Relatore
Descrizione
Industrial truck frames are frequently subjected to random, variable loads, which demands reliable methods for predicting and extending their service life. In this study, as a precursor to broader fatigue studies, a preliminary reliability test is undertaken to characterize these stochastic conditions using strain-gauge data and spectral analysis. The goal is to capture a wide range of operational scenarios (for example, obstacle crossing, traveling with or without load) that can introduce complex and fluctuating stress patterns in the welded frame. The methodology comprised the following steps: firstly, the filtering out of static intervals with no external load; secondly, the removal of the mean from each signal; and thirdly, the organization of the data into grouped primary loading cases. The key analyses focused on computing Power Spectral Densities (PSDs) to identify frequency-based features and applying clustering techniques to explore whether a reduced set of strain gauges could adequately map the global stress response.
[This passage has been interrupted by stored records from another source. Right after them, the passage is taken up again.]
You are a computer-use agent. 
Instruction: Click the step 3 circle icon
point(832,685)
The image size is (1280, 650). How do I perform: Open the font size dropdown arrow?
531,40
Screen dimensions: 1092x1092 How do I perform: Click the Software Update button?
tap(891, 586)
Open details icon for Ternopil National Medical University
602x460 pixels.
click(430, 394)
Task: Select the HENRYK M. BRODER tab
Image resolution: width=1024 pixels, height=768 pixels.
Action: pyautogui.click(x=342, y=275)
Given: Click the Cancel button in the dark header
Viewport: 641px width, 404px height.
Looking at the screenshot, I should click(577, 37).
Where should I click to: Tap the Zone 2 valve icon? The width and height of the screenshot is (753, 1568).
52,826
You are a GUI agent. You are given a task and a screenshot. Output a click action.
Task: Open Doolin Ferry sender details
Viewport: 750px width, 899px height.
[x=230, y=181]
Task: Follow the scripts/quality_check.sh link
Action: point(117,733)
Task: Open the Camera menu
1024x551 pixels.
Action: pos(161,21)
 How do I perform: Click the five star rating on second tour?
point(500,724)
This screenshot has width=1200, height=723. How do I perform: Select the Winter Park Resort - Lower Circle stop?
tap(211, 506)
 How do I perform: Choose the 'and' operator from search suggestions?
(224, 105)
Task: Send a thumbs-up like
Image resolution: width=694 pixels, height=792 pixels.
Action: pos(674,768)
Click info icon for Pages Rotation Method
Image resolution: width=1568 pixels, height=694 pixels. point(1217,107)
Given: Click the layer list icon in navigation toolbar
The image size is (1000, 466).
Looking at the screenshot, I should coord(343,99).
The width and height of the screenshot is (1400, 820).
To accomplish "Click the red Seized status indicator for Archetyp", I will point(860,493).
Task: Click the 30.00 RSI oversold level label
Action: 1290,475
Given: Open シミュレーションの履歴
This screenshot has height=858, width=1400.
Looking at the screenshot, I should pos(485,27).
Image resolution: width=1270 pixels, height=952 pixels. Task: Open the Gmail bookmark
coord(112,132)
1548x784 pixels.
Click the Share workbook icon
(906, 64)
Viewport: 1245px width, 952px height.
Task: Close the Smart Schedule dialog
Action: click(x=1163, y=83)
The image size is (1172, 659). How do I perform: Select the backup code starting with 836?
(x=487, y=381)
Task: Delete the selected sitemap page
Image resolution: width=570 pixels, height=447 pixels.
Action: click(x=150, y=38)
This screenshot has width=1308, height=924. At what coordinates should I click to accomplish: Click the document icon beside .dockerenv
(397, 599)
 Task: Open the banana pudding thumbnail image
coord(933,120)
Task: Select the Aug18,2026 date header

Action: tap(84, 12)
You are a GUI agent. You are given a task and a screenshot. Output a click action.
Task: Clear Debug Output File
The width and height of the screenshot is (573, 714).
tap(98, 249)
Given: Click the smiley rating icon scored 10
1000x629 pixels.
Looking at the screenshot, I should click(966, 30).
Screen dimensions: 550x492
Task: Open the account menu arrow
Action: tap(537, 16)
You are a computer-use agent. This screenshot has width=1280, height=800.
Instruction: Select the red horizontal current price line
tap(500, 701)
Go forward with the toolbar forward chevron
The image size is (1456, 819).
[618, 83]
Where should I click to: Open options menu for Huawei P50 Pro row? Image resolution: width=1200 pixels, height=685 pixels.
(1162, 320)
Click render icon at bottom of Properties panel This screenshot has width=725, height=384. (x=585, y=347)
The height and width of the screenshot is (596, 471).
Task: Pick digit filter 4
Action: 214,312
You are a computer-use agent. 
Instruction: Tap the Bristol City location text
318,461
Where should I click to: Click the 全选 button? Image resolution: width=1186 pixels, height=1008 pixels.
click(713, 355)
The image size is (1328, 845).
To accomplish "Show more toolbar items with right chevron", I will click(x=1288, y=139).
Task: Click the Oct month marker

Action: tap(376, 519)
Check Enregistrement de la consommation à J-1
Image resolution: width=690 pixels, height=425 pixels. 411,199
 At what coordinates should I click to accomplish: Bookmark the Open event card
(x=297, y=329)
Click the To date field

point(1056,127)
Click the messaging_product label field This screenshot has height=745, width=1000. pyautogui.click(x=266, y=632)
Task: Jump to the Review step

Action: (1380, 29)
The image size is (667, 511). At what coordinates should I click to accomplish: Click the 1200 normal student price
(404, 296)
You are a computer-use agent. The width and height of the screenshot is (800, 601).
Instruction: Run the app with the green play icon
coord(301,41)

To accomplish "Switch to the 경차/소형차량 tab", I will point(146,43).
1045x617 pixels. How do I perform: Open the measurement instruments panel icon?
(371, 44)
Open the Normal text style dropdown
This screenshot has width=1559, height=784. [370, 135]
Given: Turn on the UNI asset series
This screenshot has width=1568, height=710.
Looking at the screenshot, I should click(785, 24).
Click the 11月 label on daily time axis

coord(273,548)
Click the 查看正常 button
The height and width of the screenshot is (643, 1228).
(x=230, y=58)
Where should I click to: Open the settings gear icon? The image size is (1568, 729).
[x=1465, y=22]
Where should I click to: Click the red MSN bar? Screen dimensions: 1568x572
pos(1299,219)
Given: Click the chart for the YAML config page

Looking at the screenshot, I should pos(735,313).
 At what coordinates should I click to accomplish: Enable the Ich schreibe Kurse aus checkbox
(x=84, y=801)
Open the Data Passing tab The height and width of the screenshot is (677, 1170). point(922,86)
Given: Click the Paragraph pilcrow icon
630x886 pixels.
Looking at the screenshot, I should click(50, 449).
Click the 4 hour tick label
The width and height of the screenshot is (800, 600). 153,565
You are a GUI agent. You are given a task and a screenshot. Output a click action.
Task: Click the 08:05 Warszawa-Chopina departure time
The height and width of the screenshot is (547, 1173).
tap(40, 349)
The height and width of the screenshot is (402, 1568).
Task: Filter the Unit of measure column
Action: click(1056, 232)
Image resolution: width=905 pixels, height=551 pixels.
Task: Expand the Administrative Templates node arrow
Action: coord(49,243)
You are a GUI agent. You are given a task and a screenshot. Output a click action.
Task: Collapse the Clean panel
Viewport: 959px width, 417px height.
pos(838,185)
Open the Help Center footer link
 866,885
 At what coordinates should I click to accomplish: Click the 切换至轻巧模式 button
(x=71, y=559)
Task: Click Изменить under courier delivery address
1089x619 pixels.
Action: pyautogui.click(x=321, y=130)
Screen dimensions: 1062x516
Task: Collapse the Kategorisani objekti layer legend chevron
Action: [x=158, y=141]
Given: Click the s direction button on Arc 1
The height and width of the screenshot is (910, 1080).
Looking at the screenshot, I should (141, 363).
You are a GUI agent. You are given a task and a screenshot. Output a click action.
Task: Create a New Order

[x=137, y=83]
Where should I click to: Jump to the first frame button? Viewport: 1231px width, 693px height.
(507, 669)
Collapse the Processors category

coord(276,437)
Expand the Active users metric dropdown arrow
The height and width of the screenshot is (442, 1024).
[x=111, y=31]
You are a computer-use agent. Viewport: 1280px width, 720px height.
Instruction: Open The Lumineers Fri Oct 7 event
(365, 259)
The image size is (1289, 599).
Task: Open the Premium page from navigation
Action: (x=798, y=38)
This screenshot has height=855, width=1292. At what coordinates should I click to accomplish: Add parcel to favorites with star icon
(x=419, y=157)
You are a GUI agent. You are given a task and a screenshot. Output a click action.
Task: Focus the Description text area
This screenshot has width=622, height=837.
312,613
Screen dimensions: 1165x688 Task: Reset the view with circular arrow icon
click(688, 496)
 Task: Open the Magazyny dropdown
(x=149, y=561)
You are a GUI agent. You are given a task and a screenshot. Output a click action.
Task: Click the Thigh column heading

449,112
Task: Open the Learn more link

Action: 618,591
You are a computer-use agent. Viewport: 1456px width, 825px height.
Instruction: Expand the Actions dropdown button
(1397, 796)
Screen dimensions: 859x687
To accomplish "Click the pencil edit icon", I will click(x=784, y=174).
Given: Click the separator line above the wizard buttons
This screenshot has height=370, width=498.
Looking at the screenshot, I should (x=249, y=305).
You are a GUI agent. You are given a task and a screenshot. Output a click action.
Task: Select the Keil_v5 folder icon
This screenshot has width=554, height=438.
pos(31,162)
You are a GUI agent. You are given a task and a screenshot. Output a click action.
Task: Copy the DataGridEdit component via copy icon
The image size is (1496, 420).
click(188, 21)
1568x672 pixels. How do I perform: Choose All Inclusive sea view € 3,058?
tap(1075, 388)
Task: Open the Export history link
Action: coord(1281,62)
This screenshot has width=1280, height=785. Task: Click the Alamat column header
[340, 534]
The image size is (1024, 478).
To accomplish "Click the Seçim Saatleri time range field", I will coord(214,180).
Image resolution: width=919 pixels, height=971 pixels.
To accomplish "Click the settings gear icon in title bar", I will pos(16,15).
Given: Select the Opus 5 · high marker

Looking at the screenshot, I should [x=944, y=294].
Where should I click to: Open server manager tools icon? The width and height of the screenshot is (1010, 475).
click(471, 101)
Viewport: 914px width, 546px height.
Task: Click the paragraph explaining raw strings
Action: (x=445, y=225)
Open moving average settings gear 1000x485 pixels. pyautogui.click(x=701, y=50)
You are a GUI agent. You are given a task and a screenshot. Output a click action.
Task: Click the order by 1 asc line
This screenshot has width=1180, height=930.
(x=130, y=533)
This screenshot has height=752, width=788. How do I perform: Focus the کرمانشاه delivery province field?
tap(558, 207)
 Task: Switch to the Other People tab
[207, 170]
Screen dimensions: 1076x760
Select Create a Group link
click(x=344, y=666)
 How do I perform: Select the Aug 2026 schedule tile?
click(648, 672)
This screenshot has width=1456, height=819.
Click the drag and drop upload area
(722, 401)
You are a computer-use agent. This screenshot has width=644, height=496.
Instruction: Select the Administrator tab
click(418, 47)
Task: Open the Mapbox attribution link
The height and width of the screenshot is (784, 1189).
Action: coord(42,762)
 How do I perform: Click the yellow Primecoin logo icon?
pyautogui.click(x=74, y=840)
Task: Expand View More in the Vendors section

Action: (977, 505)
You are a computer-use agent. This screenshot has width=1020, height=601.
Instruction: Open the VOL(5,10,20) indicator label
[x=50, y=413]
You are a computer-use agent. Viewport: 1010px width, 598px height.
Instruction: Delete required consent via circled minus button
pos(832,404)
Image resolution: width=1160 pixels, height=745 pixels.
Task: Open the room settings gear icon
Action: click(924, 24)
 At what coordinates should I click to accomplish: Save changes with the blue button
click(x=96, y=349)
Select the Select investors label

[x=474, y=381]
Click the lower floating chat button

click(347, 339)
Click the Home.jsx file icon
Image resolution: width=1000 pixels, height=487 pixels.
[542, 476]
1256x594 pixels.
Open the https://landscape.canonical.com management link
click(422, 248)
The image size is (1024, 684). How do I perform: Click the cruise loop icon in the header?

In parallel, various spectral methods were compared to evaluate their relative effectiveness under real-life conditions, balancing accuracy with computational practicality. Despite the absence of definitive conclusions within this study, the preliminary observations underscore the significance of selecting suitable data acquisition strategies and lay the foundation for subsequent experimental validation. The findings of this study are expected to facilitate more comprehensive fatigue-life predictions and contribute to the development of safer and more cost-effective design methodologies for welded components operating under highly variable loading conditions.